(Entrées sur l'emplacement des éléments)
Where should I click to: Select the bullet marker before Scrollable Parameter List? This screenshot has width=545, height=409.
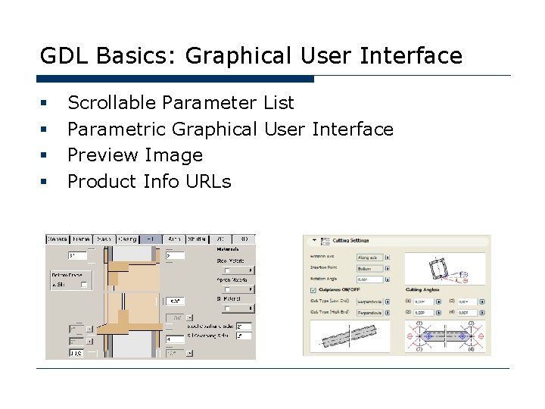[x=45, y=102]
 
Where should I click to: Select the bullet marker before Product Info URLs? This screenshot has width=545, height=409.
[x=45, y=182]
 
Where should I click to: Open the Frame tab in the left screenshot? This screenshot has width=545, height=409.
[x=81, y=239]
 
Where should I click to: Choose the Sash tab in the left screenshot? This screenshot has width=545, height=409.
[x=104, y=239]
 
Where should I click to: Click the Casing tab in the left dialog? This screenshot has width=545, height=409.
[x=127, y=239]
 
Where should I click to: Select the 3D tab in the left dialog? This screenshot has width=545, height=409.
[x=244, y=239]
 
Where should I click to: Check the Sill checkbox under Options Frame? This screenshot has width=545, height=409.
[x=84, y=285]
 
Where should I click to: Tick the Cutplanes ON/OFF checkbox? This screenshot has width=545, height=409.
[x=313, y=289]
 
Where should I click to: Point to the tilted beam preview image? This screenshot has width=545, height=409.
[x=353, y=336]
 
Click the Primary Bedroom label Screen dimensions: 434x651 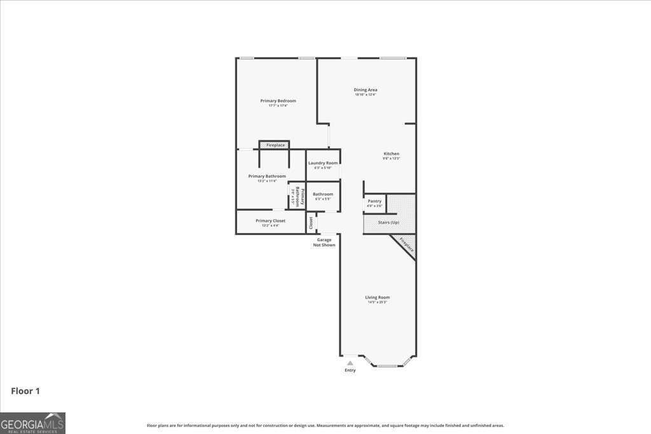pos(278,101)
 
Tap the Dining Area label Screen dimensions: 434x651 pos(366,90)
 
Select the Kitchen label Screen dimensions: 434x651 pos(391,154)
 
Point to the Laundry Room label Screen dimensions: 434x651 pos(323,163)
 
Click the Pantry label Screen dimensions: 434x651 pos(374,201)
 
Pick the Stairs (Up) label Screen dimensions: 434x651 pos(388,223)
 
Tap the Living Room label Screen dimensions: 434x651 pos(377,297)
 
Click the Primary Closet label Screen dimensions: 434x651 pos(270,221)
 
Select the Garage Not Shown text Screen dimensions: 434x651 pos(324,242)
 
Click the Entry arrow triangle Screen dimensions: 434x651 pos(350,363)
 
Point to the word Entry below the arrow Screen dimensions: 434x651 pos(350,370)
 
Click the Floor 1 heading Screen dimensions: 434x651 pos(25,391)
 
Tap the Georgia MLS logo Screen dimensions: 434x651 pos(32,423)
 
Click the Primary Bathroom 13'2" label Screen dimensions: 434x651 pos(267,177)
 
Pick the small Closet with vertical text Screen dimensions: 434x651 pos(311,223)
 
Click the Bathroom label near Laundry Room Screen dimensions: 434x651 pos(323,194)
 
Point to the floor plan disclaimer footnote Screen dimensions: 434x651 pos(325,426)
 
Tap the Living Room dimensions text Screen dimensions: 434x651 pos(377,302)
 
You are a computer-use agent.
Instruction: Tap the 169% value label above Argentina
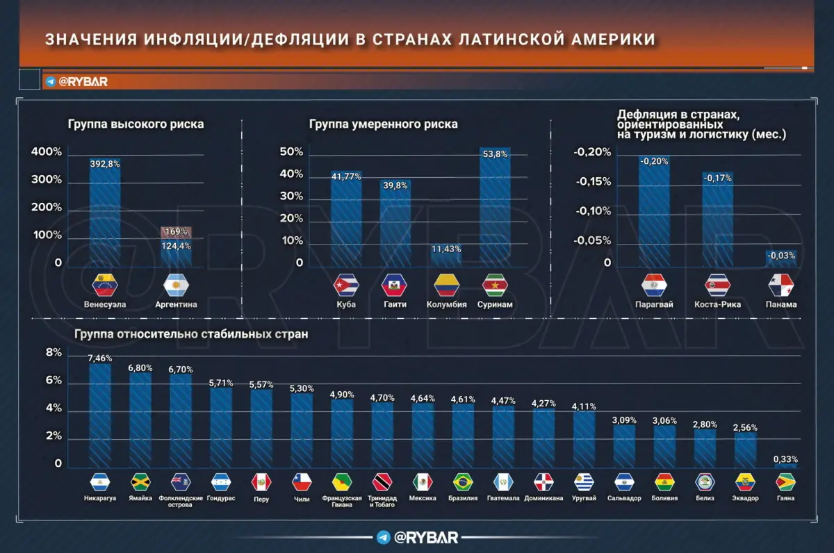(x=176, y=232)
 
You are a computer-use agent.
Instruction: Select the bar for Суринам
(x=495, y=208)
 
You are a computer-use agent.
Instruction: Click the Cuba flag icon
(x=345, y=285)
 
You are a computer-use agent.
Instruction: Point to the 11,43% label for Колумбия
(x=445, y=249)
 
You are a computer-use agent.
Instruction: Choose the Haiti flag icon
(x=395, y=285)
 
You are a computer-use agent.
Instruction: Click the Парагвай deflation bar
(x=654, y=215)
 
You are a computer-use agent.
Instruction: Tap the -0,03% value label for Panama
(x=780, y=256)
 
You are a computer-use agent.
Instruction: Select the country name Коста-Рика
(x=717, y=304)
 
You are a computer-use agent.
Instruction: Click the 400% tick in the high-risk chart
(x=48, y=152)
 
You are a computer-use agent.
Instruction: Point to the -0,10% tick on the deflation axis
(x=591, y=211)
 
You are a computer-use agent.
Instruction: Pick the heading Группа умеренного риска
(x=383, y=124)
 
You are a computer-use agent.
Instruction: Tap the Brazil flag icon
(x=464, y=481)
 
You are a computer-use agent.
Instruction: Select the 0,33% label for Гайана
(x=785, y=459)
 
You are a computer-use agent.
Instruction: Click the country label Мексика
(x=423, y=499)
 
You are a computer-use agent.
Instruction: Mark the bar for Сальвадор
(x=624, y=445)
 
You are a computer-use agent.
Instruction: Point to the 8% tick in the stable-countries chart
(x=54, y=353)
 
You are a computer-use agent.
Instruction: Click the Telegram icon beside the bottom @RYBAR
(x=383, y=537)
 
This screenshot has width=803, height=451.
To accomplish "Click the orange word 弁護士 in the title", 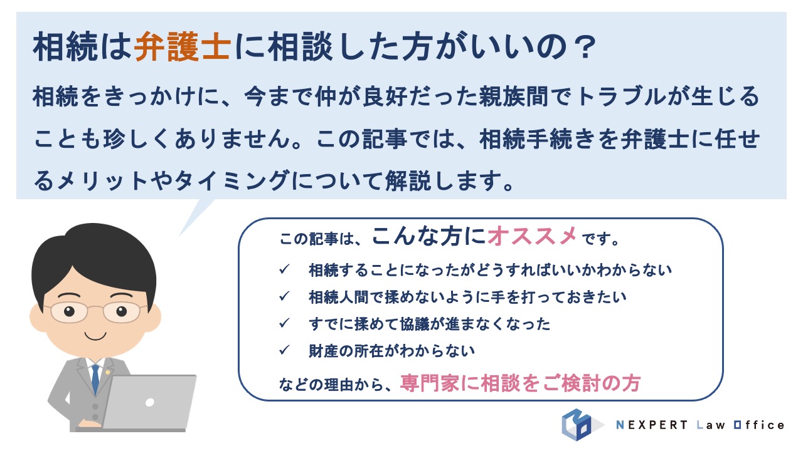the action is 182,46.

* _DÉTAILS DE LA TÂCHE_
Pourriez-vous recopier à l'identique les lignes du matériel, depuis son début jusqu'à la ligne contenant « [x=84, y=285] » incluse, en omettant les images ?

* _RÉPONSE RÉDIGÉE_
Where should I click to: Select the bullet marker before Scrollable Parameter List? This screenshot has width=545, height=409.
[x=45, y=102]
 
Where should I click to: Select the bullet marker before Product Info URLs? This screenshot has width=545, height=409.
[x=45, y=182]
 
Where should I click to: Open the Frame tab in the left screenshot? This screenshot has width=545, height=409.
[x=81, y=239]
 
Where should I click to: Choose the Sash tab in the left screenshot? This screenshot has width=545, height=409.
[x=104, y=239]
 
Where should I click to: Click the Casing tab in the left dialog? This screenshot has width=545, height=409.
[x=127, y=239]
 
Where should I click to: Select the 3D tab in the left dialog? This screenshot has width=545, height=409.
[x=244, y=239]
 
Where should I click to: Check the Sill checkbox under Options Frame? This screenshot has width=545, height=409.
[x=84, y=285]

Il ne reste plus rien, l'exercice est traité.